Hi, Sadly, as I was manually installing the requirements (which you list here: c("CAM", "SID", "bnlearn", "pcalg", "kpcalg", "D2C") ), the following situation appeared:

Warning messages:
1: package ‘Rgraphviz’ is not available (for R version 3.6.1) 
2: In install.packages(c("randomForest", "gRbase", "lazy", "infotheo",  :
  installation of package ‘gRbase’ had non-zero exit status
> install.packages(pkgs=pkf, type="source", repos=NULL)
Installing package into ‘/usr/local/lib/R/site-library’
(as ‘lib’ is unspecified)
ERROR: dependencies ‘gRbase’, ‘Rgraphviz’ are not available for package ‘D2C’
* removing ‘/usr/local/lib/R/site-library/D2C’

Mind you, I have R 3.6 because R 3.4.4 did not have mvtnorn which was needed for another dependency.

Will try with BiocManager (biocLite doesn't work with R>=3.5 I think)

Thanks for the help, will update if I have additional problems

Update: I do have a debian-based system (ubuntu 18.04 LTS) , but mvtnorm implies R >=3.5 , and apparently D2C is archived and depends on Rgraphviz. BiocManager can't find D2C as it is archived, same for install.packages()

> BiocManager::install("D2C")
Bioconductor version 3.9 (BiocManager 1.30.4), R 3.6
Installing package(s) 'D2C'
Warning message:
package ‘D2C’ is not available (for R version 3.6.1)

Final question: If my only goal is to run the PC algorithm on Sachs with different versions (heuristics) of KCI-test, would I need to have D2C and therefore Rgraphviz?

Thank you, I will continue the installation process tomorrow, Regards, A.V

diviyank commented 4 years ago

Hi, D2C is not required at the moment; I planned to add the algorithm, so I added the requirement in advance, but it isn't used at the moment.

So maybe skip D2C. The R requirements are managed independently for each algorithm so no issues there. To run PC, you only need to have pcalg, kpcalg and RCIT:

and install RCIT from my fork repo, it contains an adaptation of the author's code to make it work with CDT

from cdt.causality.graph.PC:

    def __init__(self, CItest="gaussian", method_indep='corr', alpha=0.01,
                 njobs=None, verbose=None):
        """Init the model and its available arguments."""
        if not (RPackages.pcalg and RPackages.kpcalg and RPackages.RCIT):
            raise ImportError("R Package (k)pcalg/RCIT is not available. "
                              "RCIT has to be installed from "
                              "https://github.com/Diviyan-Kalainathan/RCIT")

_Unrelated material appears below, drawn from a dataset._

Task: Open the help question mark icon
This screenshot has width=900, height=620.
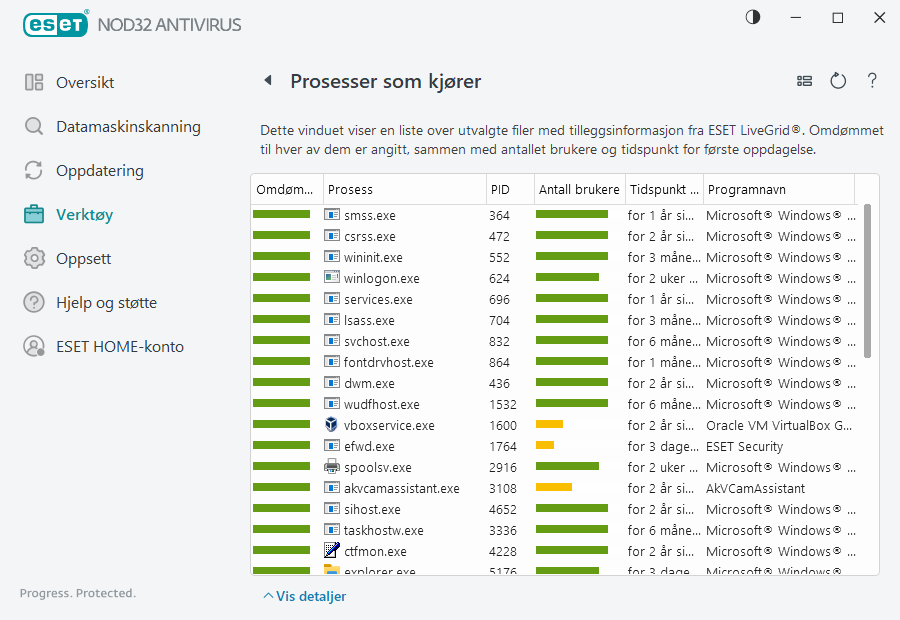Action: pyautogui.click(x=872, y=81)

I should add in the documentation the required R packages for each algorithm.

Best, Diviyan

ArnoVel commented 4 years ago

Back to work, was delighted to find this reply! This will save me tons of time, thanks a lot :)

diviyank commented 4 years ago

No problem :) ! I will improve the documentation in the next version

diviyank commented 4 years ago

It should be done ! I will close this issue, don't hesitate to reopen it if an issue arises.